Evaluating teachers based on how well their students do academically is difficult because teachers aren't (currently in the US) the only or even the most important factor in student success. So to properly measure the effect of teachers you first have to account as best you can for the other important factors. This is typically done by constructing a model which predicts how well a student will do based on everything besides their current teacher and then comparing this to their actual performance. This prediction will assume in effect that their current teacher is average. Any difference in actual performance is then attributed to the teacher being above or below average (depending on whether the student did better or worse than predicted). Clearly this will be very unreliable for a single student but the hope is that when averaged over many students the errors will tend to cancel out allowing differences in teacher quality to be detected.

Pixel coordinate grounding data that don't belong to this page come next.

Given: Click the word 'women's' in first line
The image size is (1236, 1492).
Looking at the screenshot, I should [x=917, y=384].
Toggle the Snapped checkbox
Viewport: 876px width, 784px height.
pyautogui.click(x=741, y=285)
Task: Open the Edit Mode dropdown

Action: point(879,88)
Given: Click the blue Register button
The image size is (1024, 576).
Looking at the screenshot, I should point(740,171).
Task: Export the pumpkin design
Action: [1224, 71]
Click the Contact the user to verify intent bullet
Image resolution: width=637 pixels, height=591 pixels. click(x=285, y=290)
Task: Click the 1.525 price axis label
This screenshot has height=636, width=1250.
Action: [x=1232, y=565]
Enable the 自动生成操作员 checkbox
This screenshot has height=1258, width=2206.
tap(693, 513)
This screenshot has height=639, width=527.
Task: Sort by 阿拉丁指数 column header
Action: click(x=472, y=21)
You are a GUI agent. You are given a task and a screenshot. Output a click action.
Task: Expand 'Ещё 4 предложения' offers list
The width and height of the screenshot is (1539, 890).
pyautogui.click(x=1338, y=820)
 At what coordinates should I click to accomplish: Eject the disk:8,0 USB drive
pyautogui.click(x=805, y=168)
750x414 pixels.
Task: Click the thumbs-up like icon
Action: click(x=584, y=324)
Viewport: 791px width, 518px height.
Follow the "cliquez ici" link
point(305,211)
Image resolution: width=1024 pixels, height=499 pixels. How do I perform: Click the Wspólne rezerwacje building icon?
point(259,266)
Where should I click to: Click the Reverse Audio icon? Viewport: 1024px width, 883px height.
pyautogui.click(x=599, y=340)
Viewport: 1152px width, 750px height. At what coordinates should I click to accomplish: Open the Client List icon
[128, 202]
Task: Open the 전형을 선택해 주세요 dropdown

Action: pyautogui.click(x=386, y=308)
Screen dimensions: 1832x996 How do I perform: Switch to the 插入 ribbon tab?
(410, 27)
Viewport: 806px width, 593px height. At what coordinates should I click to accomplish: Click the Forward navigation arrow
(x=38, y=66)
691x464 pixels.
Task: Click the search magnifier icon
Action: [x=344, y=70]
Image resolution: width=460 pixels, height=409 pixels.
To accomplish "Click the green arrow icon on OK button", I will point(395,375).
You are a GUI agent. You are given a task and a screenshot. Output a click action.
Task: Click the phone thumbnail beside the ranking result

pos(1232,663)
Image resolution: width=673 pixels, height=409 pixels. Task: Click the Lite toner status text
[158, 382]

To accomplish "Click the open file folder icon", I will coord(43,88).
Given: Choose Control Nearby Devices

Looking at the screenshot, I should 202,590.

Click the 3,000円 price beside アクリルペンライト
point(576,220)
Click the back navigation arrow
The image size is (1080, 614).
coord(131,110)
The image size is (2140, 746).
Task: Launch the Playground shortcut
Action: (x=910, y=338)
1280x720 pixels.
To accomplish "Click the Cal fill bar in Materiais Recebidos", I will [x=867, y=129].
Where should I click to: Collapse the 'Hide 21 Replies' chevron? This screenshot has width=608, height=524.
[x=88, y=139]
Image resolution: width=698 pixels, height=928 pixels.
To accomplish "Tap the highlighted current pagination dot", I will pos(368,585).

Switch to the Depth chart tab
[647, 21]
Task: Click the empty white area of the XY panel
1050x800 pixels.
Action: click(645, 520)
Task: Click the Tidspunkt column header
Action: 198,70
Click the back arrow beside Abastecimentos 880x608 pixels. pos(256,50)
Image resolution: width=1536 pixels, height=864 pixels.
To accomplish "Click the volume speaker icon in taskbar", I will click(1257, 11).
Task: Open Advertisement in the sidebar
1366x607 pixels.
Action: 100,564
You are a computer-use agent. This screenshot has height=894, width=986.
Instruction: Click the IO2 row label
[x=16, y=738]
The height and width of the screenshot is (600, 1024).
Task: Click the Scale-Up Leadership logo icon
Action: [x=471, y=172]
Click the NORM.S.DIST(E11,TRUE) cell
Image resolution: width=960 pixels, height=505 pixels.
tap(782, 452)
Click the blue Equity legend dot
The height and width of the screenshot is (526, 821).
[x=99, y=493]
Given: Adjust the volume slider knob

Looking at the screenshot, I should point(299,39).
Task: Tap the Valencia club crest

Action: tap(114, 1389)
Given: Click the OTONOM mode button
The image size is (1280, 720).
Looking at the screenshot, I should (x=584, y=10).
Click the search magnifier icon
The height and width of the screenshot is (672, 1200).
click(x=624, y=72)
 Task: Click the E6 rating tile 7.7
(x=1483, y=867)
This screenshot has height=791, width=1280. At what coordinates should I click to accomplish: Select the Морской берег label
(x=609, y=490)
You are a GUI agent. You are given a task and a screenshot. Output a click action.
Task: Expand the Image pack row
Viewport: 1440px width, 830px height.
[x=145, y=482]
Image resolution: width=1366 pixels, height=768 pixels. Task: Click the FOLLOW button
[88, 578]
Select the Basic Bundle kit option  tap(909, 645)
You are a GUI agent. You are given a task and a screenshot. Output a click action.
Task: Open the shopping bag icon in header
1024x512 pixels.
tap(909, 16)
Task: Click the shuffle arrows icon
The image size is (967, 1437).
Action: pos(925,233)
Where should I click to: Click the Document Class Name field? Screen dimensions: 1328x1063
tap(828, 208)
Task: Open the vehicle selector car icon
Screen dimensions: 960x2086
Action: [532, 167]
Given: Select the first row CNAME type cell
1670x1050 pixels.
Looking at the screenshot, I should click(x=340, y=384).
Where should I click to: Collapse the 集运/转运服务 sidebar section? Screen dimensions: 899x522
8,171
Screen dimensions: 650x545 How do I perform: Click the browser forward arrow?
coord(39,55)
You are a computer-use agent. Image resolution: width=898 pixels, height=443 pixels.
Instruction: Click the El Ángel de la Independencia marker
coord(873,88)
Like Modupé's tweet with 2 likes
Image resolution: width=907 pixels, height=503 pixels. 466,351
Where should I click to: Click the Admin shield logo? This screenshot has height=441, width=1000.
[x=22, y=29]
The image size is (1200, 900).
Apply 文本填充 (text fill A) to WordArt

What do these models look like. The most important factor in how well a student does is the characteristics of the student themself. This means things like how smart they are (in terms of IQ), how well educated their parents are, what their household income is etc. Such differences among students are far more important in predicting how well they will do academically than differences among their teachers. Since we are generally interested in evaluating the effect of a teacher over a school year another important factor is how well the student has done previously. If you are evaluating a third grade teacher and at the beginning of third grade a particular student is 4 months above their predicted grade level this must be accounted for when predicting where that student will be at the end of third grade (assuming an average teacher). Empirically students doing better or worse than expected at the beginning of a school year will still be doing better or worse than otherwise expected at the end of the school year but not by as much. So for example the student 4 months ahead of their predicted grade level might be expected to be 2 months ahead of their predicted grade level a year later. Similarly a student 4 months behind might be expected to be 2 months behind a year later. Models typically account for this by including a decay factor r so a student x months ahead of their expected grade level at the beginning of a school year will be predicted to be r*x months ahead of their otherwise expected grade level at the end of the school year. Note such models predict the difference n years later will (r**n)*x, this is a consequence of iterating the model predictions.

Hanushek uses such a model in his paper but does not appear to understand the implication noted above that any good or bad effects of for example 1-3 grade teachers will have largely decayed away by the time their students leave school and enter the work force. Hence as I noted before he does not appear to be correctly computing the predicted economic effects based on his own model assumptions.

1 comment:

  1. Well thought out....It's interesting that better students can revert to the mean instead of churning along ahead of the pack, or that lower achieving students might actually be a bit better than you would expect. If socioeconomic status and household income partially determine academic success for children, perhaps all families in these categories could just adopt one of the deserving little tykes so that the children's academic success could be assured. (any takers?)....It seems as though the more children you have, the more you risk lower individual achievement levels within a given family.